Recorded data:
========================

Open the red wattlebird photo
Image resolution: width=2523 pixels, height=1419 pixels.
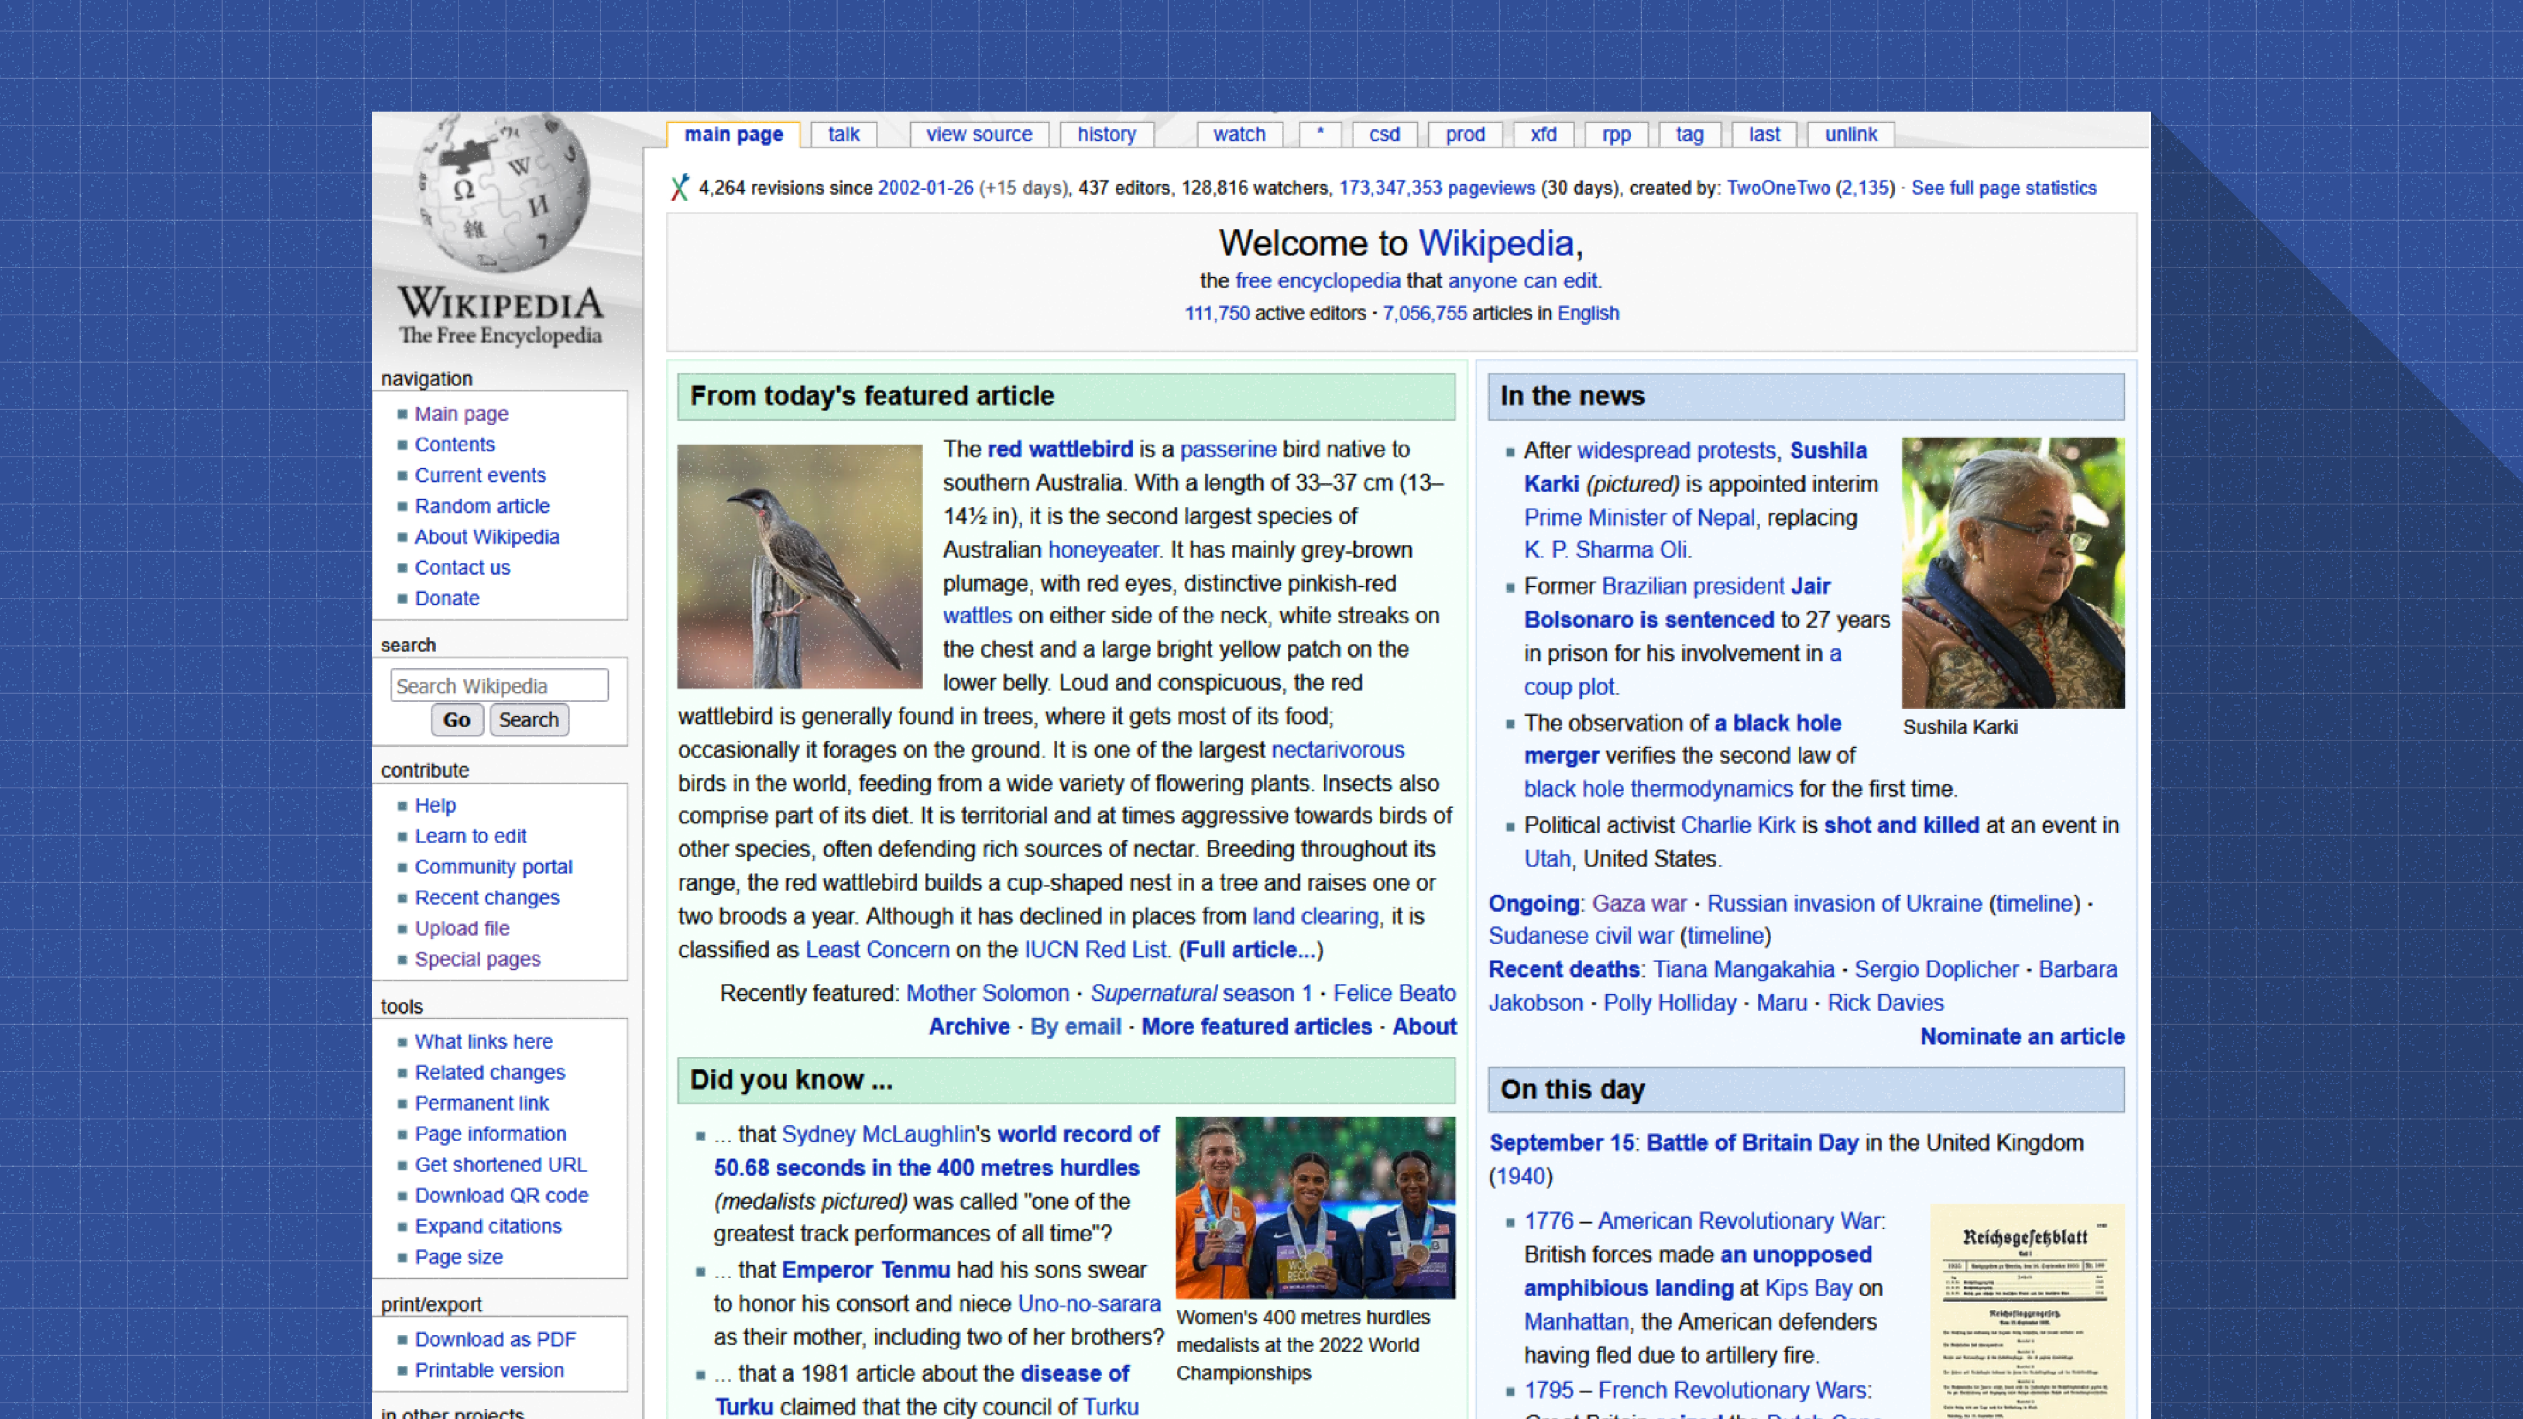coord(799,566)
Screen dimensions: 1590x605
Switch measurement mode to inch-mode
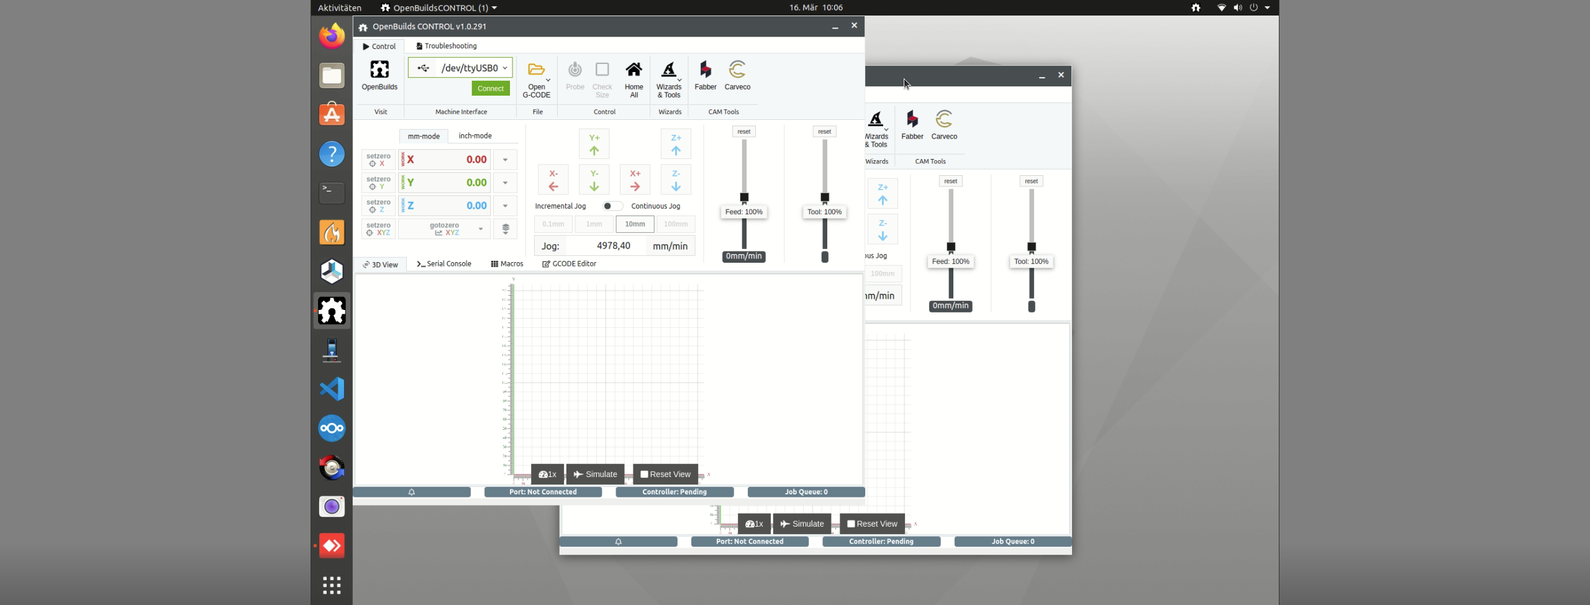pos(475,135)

========================

What is needed:
The expected answer is the line with "Image resolution: width=2523" followed by every remaining line of the listing, each restated exactly, with all pictures dropped.

Answer space:
Image resolution: width=2523 pixels, height=1419 pixels.
coord(799,566)
Screen dimensions: 1590x605
Switch measurement mode to inch-mode
pos(475,135)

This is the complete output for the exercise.